Ah, the classic Nintendo character Sonic the Hedgehog. Photo: Richard Lautens/Toronto Star via Getty Images

Nintendo realizes it has a hit on its hands with the Nintendo Switch console. The $299 console has been sold out virtually everywhere since release, and aftermarket consoles are being sold for upwards of $500 on eBay. Today, the company announced it will double its production run for the first year of the console: Nintendo had originally planned to produce 8 million Switches in the first 12 months of the console’s life span; now, it will produce 16 million.

This doesn’t mean that you’re suddenly going to able to get to your local Target or GameStop and grab one — production assembly lines take time to spin up, and it’s unclear how the additional 8 million consoles will be distributed globally. But sales in North America, per Nintendo, have been strong, and the company likely want to make sure it has enough stock to satisfy consumers, as it heads into the vital holiday season. But it does mean that it’s much more likely that consumers will be able to get one within the next six months.

There are two impressive things here about Nintendo’s decision to ramp up production: One, virtually all of this hype around the Switch is based around one game, The Legend of Zelda: Breath of the Wild. While other games will slowly be making their way to the system, Breath of the Wild is the only major release currently available for the system, and the only major one that will be on the console until late April, when Super Mario Kart 8 Deluxe hits shelves. Granted, Breath of the Wild is a very good game! But still, that’s a system mover.

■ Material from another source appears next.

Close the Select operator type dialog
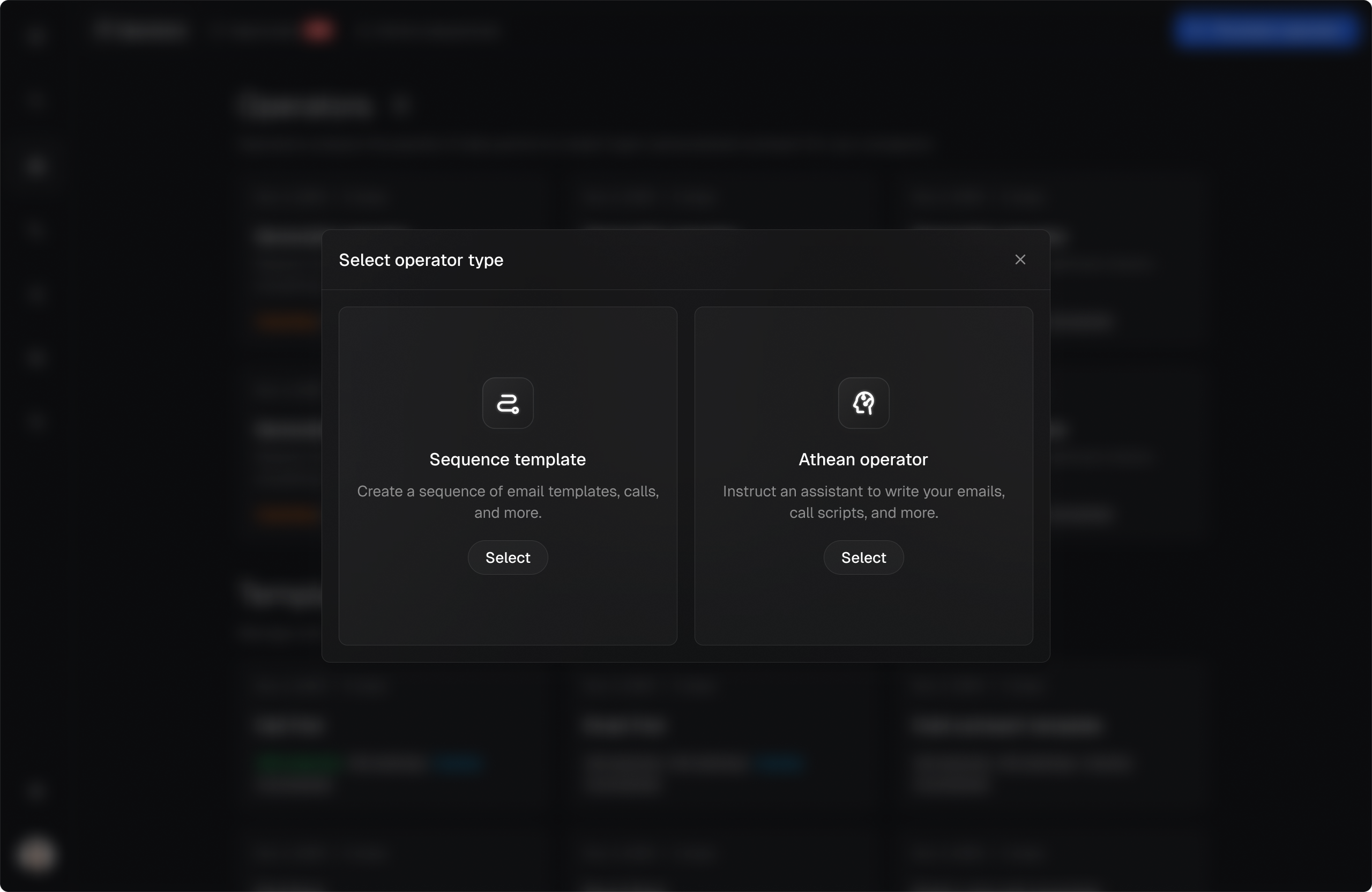Screen dimensions: 1372x892 point(1020,260)
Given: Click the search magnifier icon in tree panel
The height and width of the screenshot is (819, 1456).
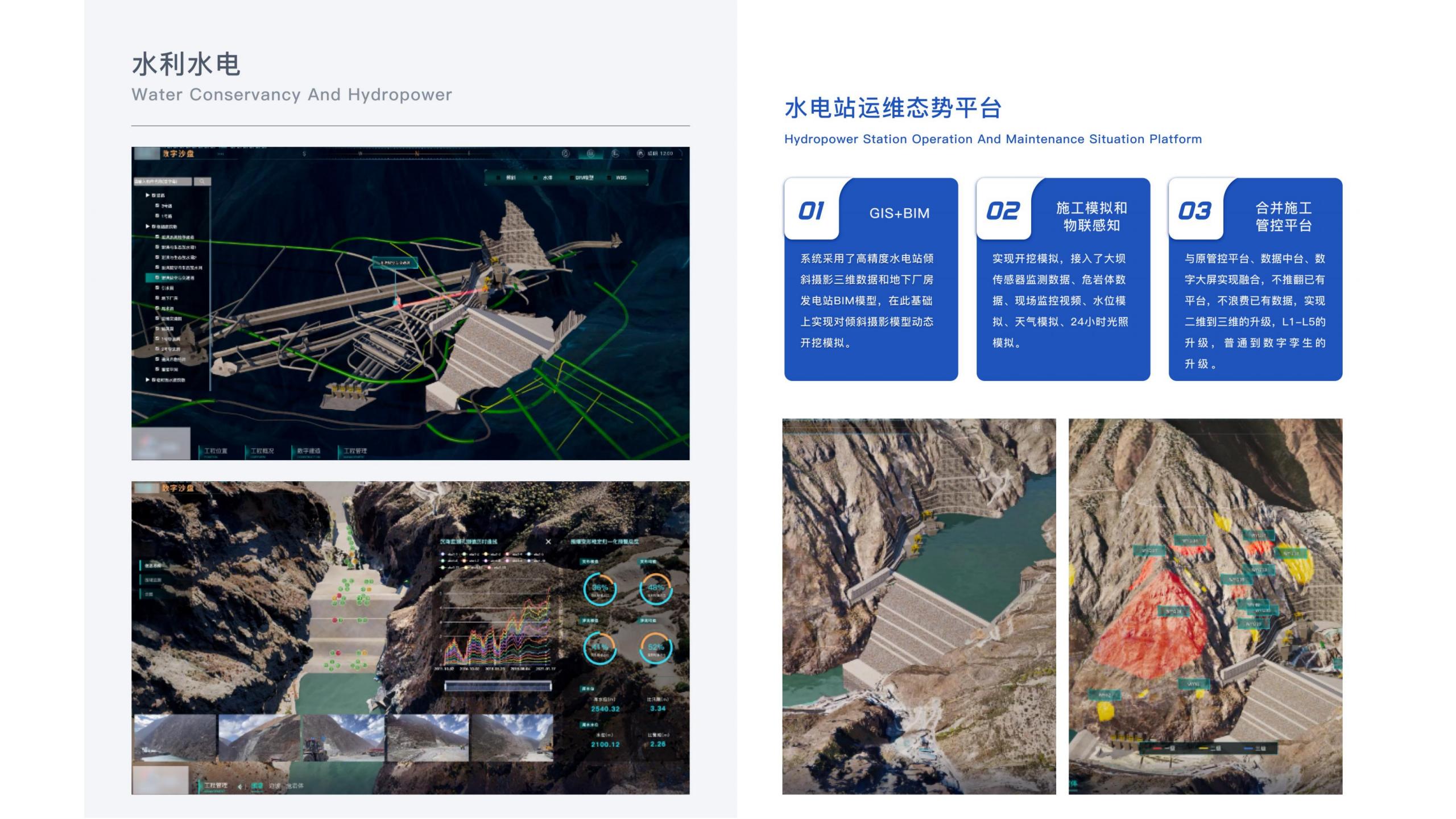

Two, if Nintendo sells 16 million Switches, it will easily surpass the sales figures for its previous console, the Wii U. Most estimates put Wii U worldwide console sales at around 13 million, after five years on the market. The Switch is set to blow by those number in just one year. Nintendo badly needed the Switch to be a hit; there were rumors that if the Switch failed in the marketplace, Nintendo would go the way of former rival Sega and simply stop producing hardware altogether, instead focusing on creating games (like its ridiculously profitable Fire Emblem Heroes mobile game).

If you’re dying to get your hands on a Switch, your best bet is still using a site like Now in Stock and watching. While there have been reports of rural stores having a few remnant Switches for sale, until Nintendo manages to bring more Switches to market, you’ll likely still be waiting for a while. But, at least, there’s now going to be a lot more Switches hitting store shelves at some point in the near future.